Marathon Man



In this age of moral equivalence, your inner bad guy is relentlessly held against you — until I do the same thing. And then I get to say a) I am no worse than you, and b) You did it first. It's a push.

So it is that GOP VP candidate Paul Ryan's fact-challenged convention speech is judged on one set of criteria, and his malapropisms on another. On the former, well, he's Romney's running mate, these are the campaign's talking points, and he's just doing his job — reinforcing the message sanctioned by the top half of the ticket. On the latter, well, those are just "Bidenisms."

But then in what seemed like a relaxed moment Ryan inexplicably exaggerated his performance in a marathon some 20 years ago. Yes, one's memory does play tricks, but as these things go (especially for a P90X boot camp guy) claiming you ran a sub three-hour marathon when in fact it took you more than four hours (worse than Sarah Palin's PB, but I digress) takes a little explaining.

The explanation was simple enough, and homey: Oops. Ryan said he got some ribbing around the dinner table, especially from a brother who reminded the candidate that he has the best marathon time in the family.

We could just chalk this up to the kind of loose talk that, frankly, Biden has become rather well known for. But we shouldn't.

For on thing, Biden doesn't lie about himself. Well, not since the 1988 presidential campaign when he plagiarized the speech of a British politician. Biden's MO is to step in it with peculiar word pictures that even his harshest critics don't think are calculated, like suggesting Romney will put a black audience back in chains, and expressing awe of Obama's (ahem) big stick.
Ryan's excesses are more, shall we say, personal. He's a deficit hawk who's namesake budget — the one which made him famous outside the beltway — doesn't balance the budget for decades. He's a budget pragmatist who'd cut revenue by giving disproportionate relief to upper incomes, re-engineer important components of the safety net like Medicare, but whose blueprint can't be scored because it lacks accounting specificity.

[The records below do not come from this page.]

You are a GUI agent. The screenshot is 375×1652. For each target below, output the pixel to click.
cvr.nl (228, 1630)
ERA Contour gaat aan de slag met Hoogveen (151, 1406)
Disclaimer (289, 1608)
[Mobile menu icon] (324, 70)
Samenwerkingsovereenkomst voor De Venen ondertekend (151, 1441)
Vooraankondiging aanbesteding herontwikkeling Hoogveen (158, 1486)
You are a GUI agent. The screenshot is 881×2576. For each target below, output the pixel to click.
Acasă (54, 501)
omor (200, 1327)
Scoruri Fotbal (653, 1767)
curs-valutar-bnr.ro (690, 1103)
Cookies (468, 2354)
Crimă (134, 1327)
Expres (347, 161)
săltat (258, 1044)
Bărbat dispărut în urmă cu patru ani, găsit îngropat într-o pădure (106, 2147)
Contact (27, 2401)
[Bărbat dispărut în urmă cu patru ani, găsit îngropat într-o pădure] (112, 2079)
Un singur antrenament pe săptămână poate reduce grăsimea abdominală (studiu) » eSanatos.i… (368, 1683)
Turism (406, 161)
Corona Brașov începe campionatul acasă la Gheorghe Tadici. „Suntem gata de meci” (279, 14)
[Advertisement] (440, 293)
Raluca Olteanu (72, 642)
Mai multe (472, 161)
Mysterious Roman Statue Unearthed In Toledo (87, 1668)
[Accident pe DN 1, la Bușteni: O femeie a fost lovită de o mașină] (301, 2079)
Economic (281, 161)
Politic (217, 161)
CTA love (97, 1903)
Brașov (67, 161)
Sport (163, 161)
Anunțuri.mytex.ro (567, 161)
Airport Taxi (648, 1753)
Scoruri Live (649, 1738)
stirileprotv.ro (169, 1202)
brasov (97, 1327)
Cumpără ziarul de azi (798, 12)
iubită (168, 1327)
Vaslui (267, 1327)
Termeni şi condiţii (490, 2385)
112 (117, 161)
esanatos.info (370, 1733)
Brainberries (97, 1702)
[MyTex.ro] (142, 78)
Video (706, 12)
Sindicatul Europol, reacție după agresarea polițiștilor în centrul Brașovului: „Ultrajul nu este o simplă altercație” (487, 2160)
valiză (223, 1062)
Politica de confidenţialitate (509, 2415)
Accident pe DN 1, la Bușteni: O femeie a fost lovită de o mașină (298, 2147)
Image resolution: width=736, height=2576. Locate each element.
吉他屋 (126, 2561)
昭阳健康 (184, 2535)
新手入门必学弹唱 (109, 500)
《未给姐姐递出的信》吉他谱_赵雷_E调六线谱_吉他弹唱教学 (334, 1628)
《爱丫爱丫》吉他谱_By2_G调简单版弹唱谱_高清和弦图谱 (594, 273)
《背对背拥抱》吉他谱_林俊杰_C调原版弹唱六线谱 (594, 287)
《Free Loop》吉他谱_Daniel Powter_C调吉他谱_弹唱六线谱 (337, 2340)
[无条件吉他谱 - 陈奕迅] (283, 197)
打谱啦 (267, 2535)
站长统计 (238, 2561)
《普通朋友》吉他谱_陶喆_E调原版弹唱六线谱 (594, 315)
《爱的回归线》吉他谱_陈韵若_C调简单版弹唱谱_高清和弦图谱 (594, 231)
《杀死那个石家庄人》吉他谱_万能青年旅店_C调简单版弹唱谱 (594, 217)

And then there is the haplessness of the long distance runner.

I've never run a marathon, but I have done a bicycle century. It wasn't 20 years ago, but 10. I don't remember my exact time, but I have not convinced myself I completed the course in the time of an elite athlete. These are memorable events — they are physically grueling, take hours to complete and are far outside one's daily routine.

Ryan is lying about Obama's adjustment to welfare, and he is telling a peculiar half truth about the president's cut to the growth of medicare (a cut he assumed for his own ambiguous budgeting — and, when, exactly, did Republicans not want to cut Medicare, including Romney and Ryan, today, now?)
These are both matters of fact, as is one's marathon time. But somehow I can't believe Ryan was telling a whopper about his running prowess. Even though the alternative is worse. All kidding aside, a numbers guy who who won't do budget numbers and gets his marathon number wrong is at best careless and cavalier, not wonky.

What we are seeing in Ryan is a sort of Palin redux: A person with the appearance of seriousness and achievement whose principals are platitudes that won't bear up under great scrutiny. And there is no greater scrutiny than in a presidential campaign.

The Democratic attack on Ryan will be — in the Rovian tradition of turning an enemy's strength into his weakness — that Ryan isn't serious, or meticulous. And it will stick now because of a silly boast about an insignificant event before he even entered politics.
Lying on a seemingly unimaginable scale is par for the course in presidential politics now, of course. Republicans touted Bush 43's foreign affairs and defense acumen even though the United States suffered the worst attack in the nation's history on his watch, started a pointless war in Iraq and could not figure out how to win the peace in Afghanistan. Republicans, in this election cycle, are pretending things are worse now than on Jan. 20, 2009, when the stock market was severely depressed, credit markets were frozen and the country was shedding 800,000 jobs a month.

There's little defense when liars can't be shamed. But watch for the Democrats to neutralize Ryan by casting him as just another pit bull, not a philosopher in the league of Obama, Clinton — or even Biden.